El pequeño Sigfrido intentó olvidarse de la sombra negra, pero fue incapaz. El recuerdo de aquel ser sobre su hermana lo perseguía y le impedía actuar con normalidad. Comprendió que era real, y que los filamentos dorados que devoraba la criatura eran los sueños de su hermana. Por eso todo el pueblo actuaba tan raro: ya no tenían sueños, ni imaginación, y se estaban quedando vacíos, sin sentimientos. Decidió que había que pararlas, así que aquella noche venció el fortísimo cansancio que lo atosigaba y se hizo el dormido hasta la medianoche, cuando sintió la presencia de las sombras. Haciendo acopio de ese tipo de valor que tan solo un niño puede mostrar, se abalanzó sobre el espíritu malvado que se encontraba sobre Hannah, interrumpiendo el tráfico de hilos dorados que viajaban desde la boca de su hermana, profundamente dormida, hacia la de la sombra. El ente se giró, sorprendido, hacia el niño, y, tras convulsionarse, comenzó a vomitar sueños mientras iba encogiendo cada vez más. Cuando fue del tamaño de un guisante habló con una voz que sonó directamente en la cabeza del pequeño “No puedes derrotarnos, por mucho que luches. Somos vosotros, nacemos de vuestra inseguridad, de vuestros miedos. Aparecemos allí donde alguien se siente abandonado.” Sobrecogido por la voz, Sigfrido se volvió a desmayar, y, al día siguiente, después de que le sorbieran todos sus sueños, no recordó nada y, como una oveja más del ganado, se convirtió en otra persona anodina más dentro de la homogénea masa de gente aburrida en la que se había trasformado su aldea.

Así acababa la historia. Sin rastro de esperanza. El pueblo de Sigfrido había sido abandonado por sus dioses, mi padre se sintió abandonado cuando murió mi madre, y  yo le guardaba rencor por haberse ido, así que también me atacaron a mí. No estaba bien, no era justo. Por su culpa había perdido toda oportunidad de ser feliz, pero yo no iba a irme como lo hizo él.
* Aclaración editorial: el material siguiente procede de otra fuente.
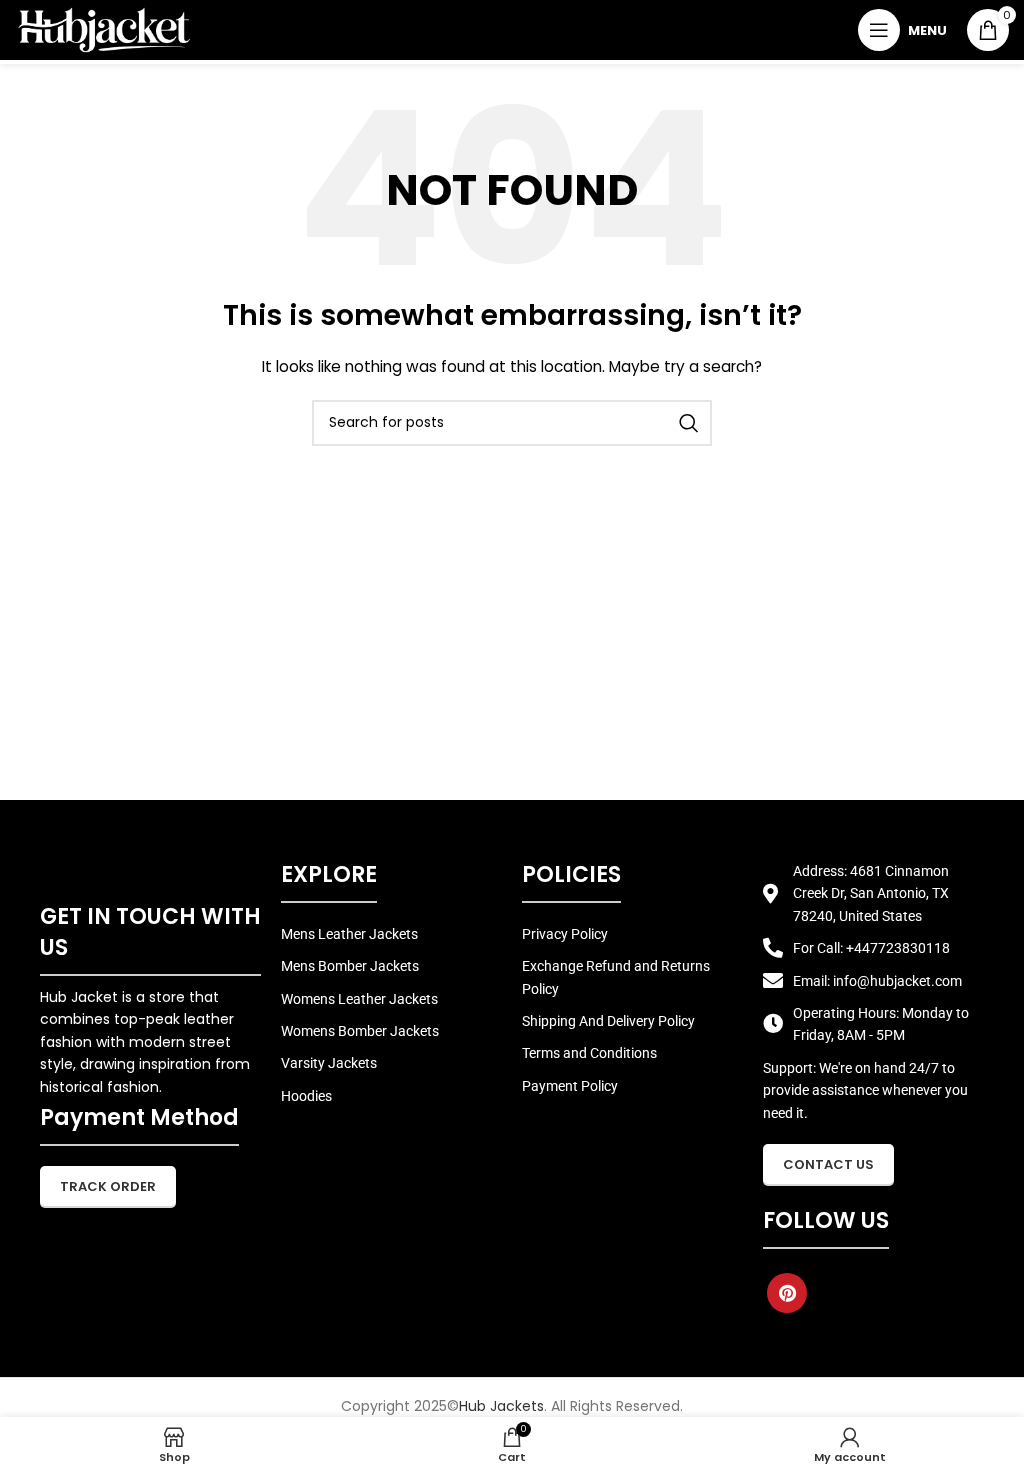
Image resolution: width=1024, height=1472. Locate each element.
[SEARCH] (689, 423)
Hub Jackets (501, 1406)
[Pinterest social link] (787, 1293)
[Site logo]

Iba a afrontar el problema, y el problema era que no quería vivir así. Con una resolución de la que me consideraba incapaz, garabateé una nota de despedida para mi abuelo que acabé con “La vida es sueño, y yo ya no puedo soñar.”
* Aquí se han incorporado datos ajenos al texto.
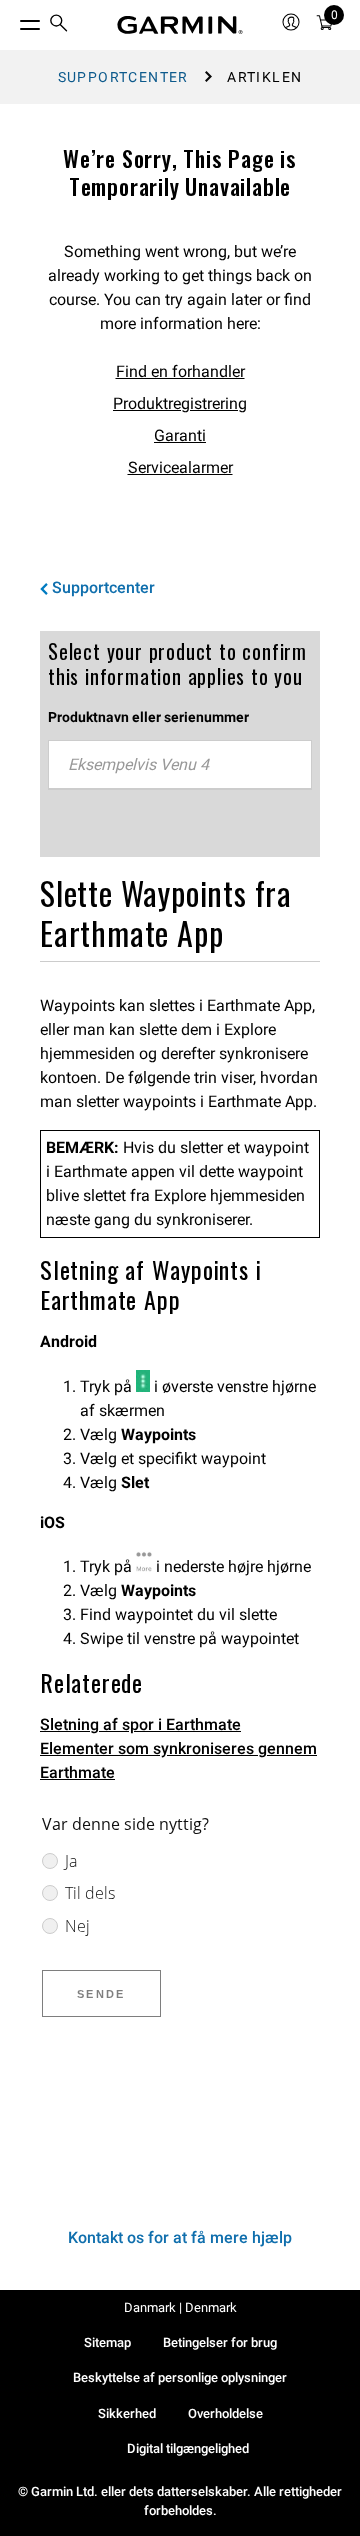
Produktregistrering (180, 403)
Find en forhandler (180, 371)
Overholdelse (225, 2413)
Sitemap (107, 2342)
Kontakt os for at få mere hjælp (180, 2237)
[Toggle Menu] (12, 20)
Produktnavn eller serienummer (148, 717)
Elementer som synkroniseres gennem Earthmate (178, 1760)
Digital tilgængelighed (188, 2448)
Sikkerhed (127, 2413)
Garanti (180, 435)
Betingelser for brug (220, 2342)
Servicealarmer (180, 467)
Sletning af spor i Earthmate (140, 1724)
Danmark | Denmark (180, 2307)
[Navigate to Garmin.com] (180, 25)
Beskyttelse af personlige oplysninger (180, 2377)
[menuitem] (59, 25)
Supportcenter (123, 77)
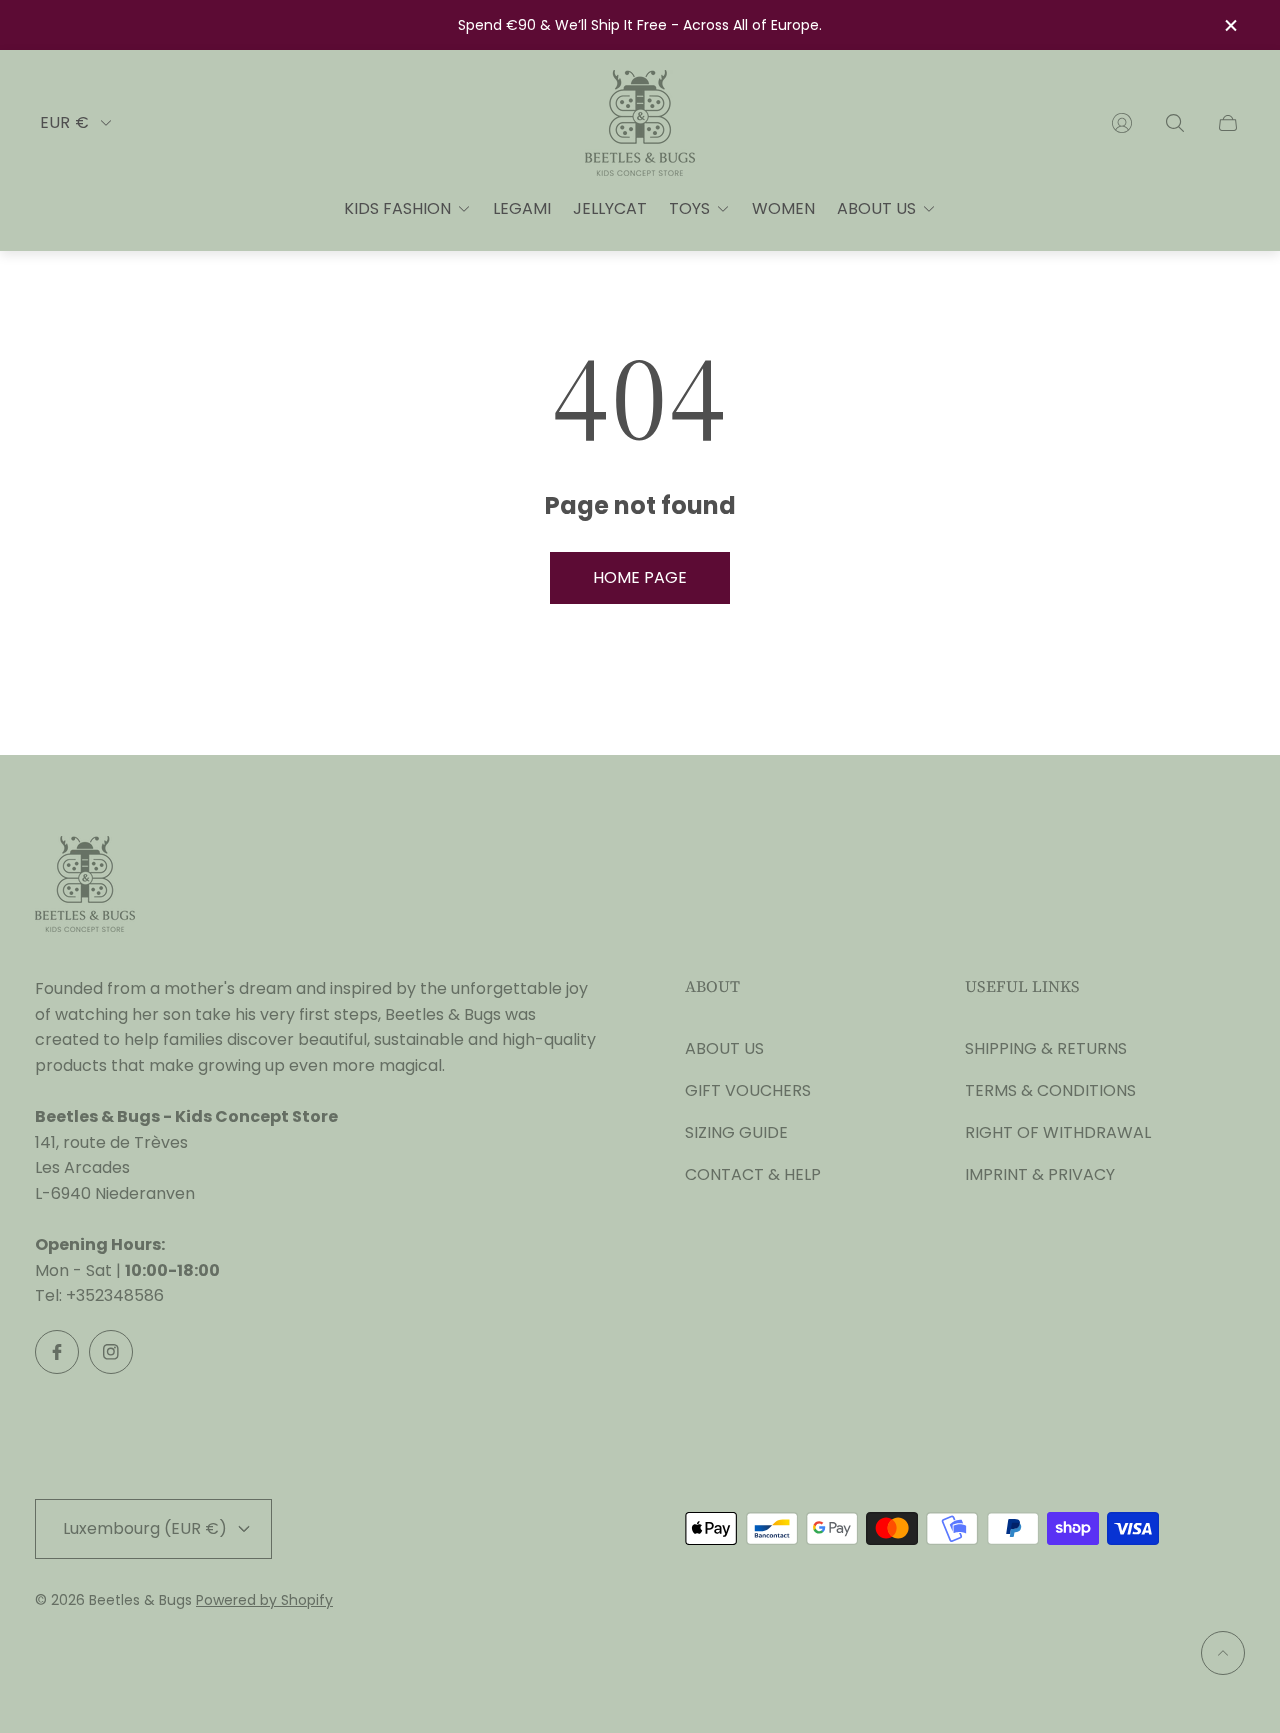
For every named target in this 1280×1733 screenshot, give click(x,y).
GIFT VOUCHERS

Hice un nudo con las sábanas, até un extremo al techo y me pasé el otro, con forma de lazo, por la cabeza ayudándome de una silla. Tras comprobar que estaba bien sujeto, le di una patada a la silla para acabar con todo, para poder cerrar los ojos y descansar, por fin, de verdad.

Mientras mi vida se escapaba lentamente, como se escapa el agua entre los dedos de alguien que la intenta retener, abrió la puerta mi abuelo, y, tras asimilar lo que estaba pasando, profirió un grito que no llegué a escuchar, pues todo lo que vi fue su mirada de tristeza y el mudo reproche de abandono que me dirigió. Lo había abandonado, con todo lo que conllevaba.